• **Task description**
In exact form, please repeat the records from their opening line down to the line with "Open turquoise-clair.png from Pages folder", including that line.

*** Data for analysis Section Begins ***

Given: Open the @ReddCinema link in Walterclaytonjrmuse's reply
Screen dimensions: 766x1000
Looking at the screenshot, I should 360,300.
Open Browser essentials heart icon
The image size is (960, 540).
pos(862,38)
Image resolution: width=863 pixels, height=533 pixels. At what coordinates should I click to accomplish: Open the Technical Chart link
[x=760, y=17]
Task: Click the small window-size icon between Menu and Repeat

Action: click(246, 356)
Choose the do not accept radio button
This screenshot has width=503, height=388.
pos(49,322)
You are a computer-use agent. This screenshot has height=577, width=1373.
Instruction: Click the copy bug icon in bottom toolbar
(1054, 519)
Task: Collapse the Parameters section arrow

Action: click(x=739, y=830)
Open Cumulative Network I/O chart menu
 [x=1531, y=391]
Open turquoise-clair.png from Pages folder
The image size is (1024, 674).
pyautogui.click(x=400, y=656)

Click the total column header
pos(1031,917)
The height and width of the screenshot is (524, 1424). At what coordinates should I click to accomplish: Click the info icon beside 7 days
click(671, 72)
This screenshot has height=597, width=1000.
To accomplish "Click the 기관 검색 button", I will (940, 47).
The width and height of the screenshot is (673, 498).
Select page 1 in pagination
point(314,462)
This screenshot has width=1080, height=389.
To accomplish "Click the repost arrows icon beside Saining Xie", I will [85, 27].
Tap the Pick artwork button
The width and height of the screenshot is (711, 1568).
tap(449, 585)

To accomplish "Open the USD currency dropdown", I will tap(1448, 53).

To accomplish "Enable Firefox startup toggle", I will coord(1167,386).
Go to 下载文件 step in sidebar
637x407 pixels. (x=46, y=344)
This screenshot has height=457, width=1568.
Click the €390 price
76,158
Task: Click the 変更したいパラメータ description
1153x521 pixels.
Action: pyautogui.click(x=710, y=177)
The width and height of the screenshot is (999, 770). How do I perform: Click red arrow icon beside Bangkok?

*** Data for analysis Section Ends ***

• **Answer to the problem**
Given: Open the @ReddCinema link in Walterclaytonjrmuse's reply
Screen dimensions: 766x1000
Looking at the screenshot, I should 360,300.
Open Browser essentials heart icon
The image size is (960, 540).
pos(862,38)
Image resolution: width=863 pixels, height=533 pixels. At what coordinates should I click to accomplish: Open the Technical Chart link
[x=760, y=17]
Task: Click the small window-size icon between Menu and Repeat

Action: click(246, 356)
Choose the do not accept radio button
This screenshot has width=503, height=388.
pos(49,322)
You are a computer-use agent. This screenshot has height=577, width=1373.
Instruction: Click the copy bug icon in bottom toolbar
(1054, 519)
Task: Collapse the Parameters section arrow

Action: click(x=739, y=830)
Open Cumulative Network I/O chart menu
 [x=1531, y=391]
Open turquoise-clair.png from Pages folder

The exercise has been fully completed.